# EXERCISE BRIEF
Convert the records below into a JSON list of strings with one string per line, omitting blank lines and the pictures.

# RECORD EXCERPTS
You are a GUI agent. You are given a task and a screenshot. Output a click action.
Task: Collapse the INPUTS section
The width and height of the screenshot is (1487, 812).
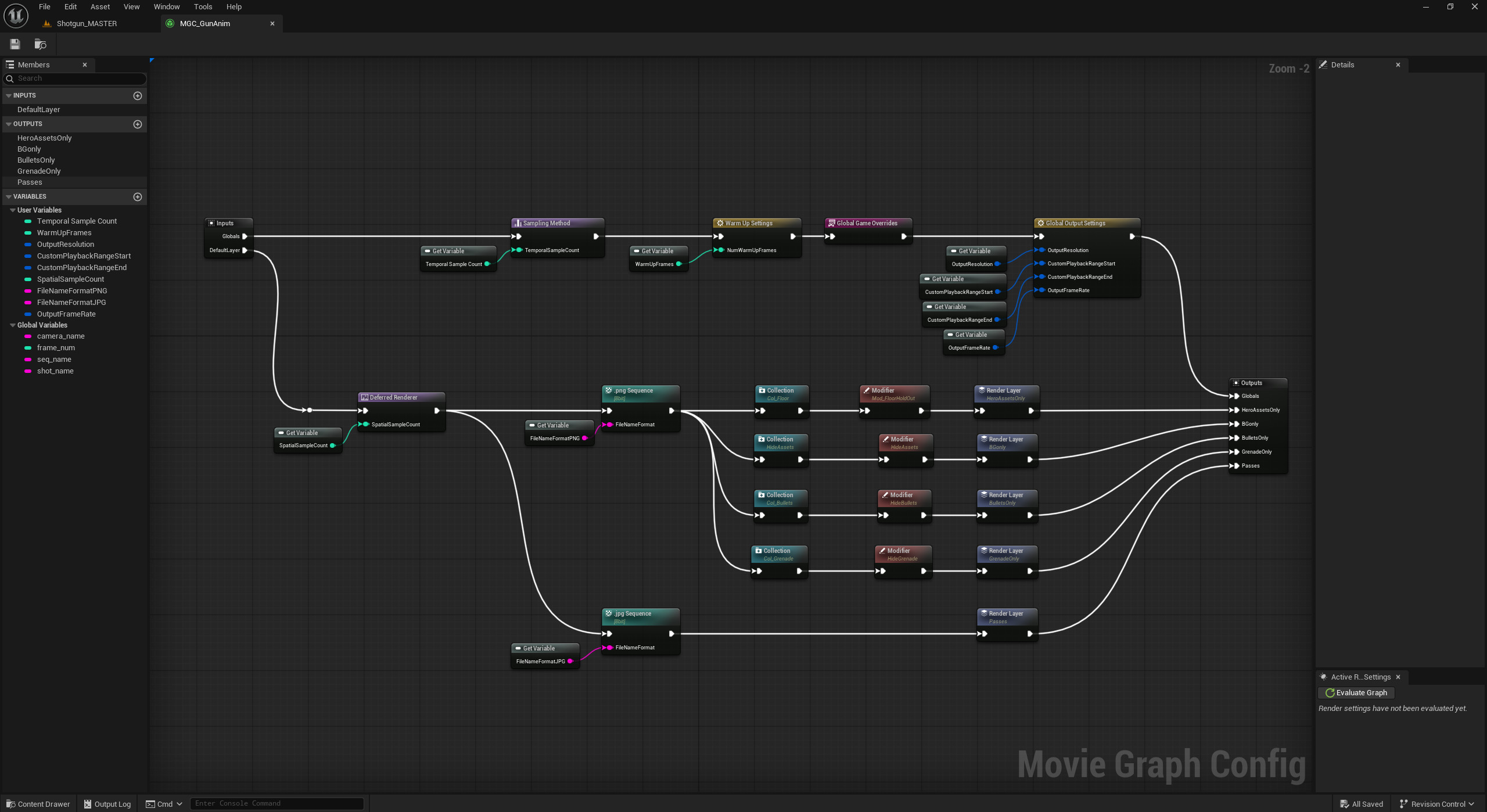click(x=8, y=95)
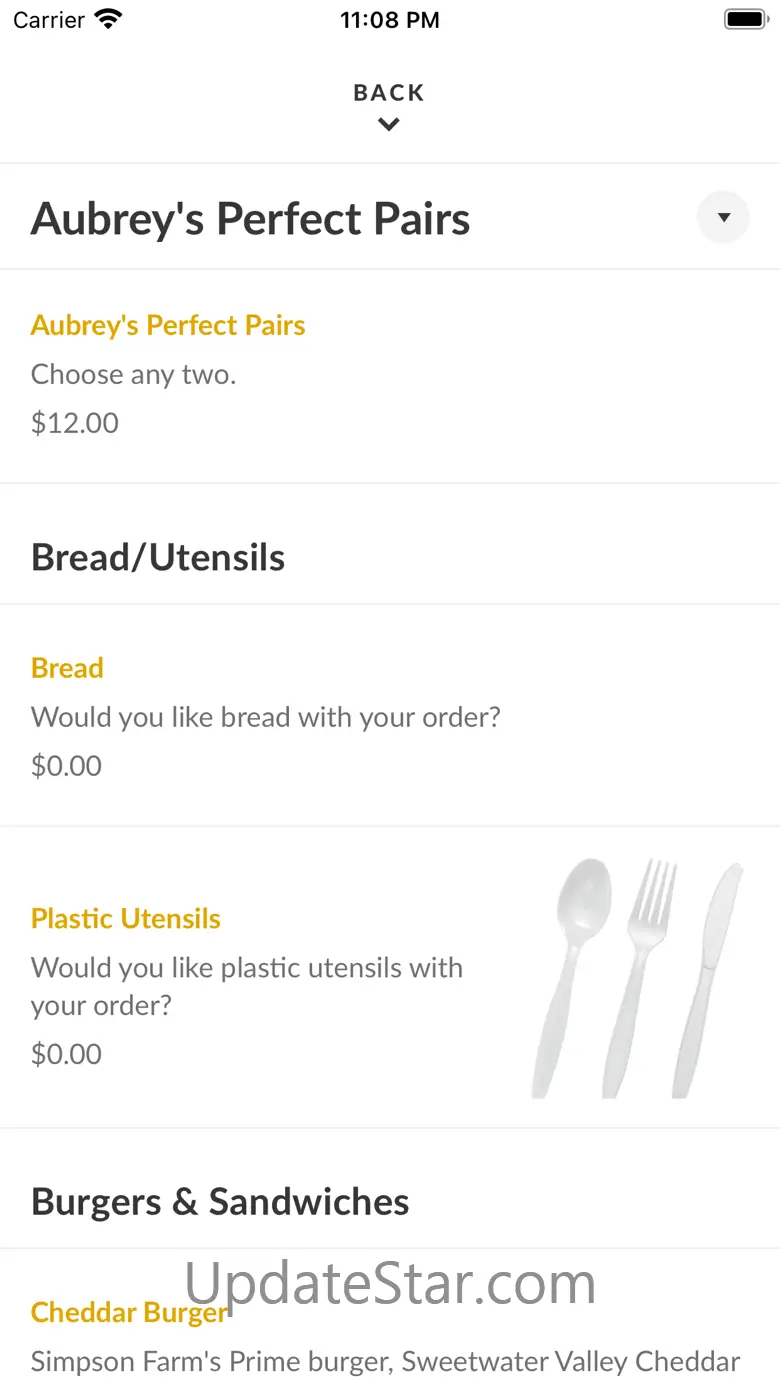This screenshot has width=780, height=1387.
Task: Click the plastic utensils description text
Action: [x=246, y=986]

# COMPLETE RESPONSE
[
  "You are a GUI agent. You are given a task and a screenshot. Output a click action.",
  "Task: Collapse the INPUTS section",
  "The width and height of the screenshot is (1487, 812).",
  "click(x=8, y=95)",
  "This screenshot has width=780, height=1387.",
  "Task: Click the plastic utensils description text",
  "Action: [x=246, y=986]"
]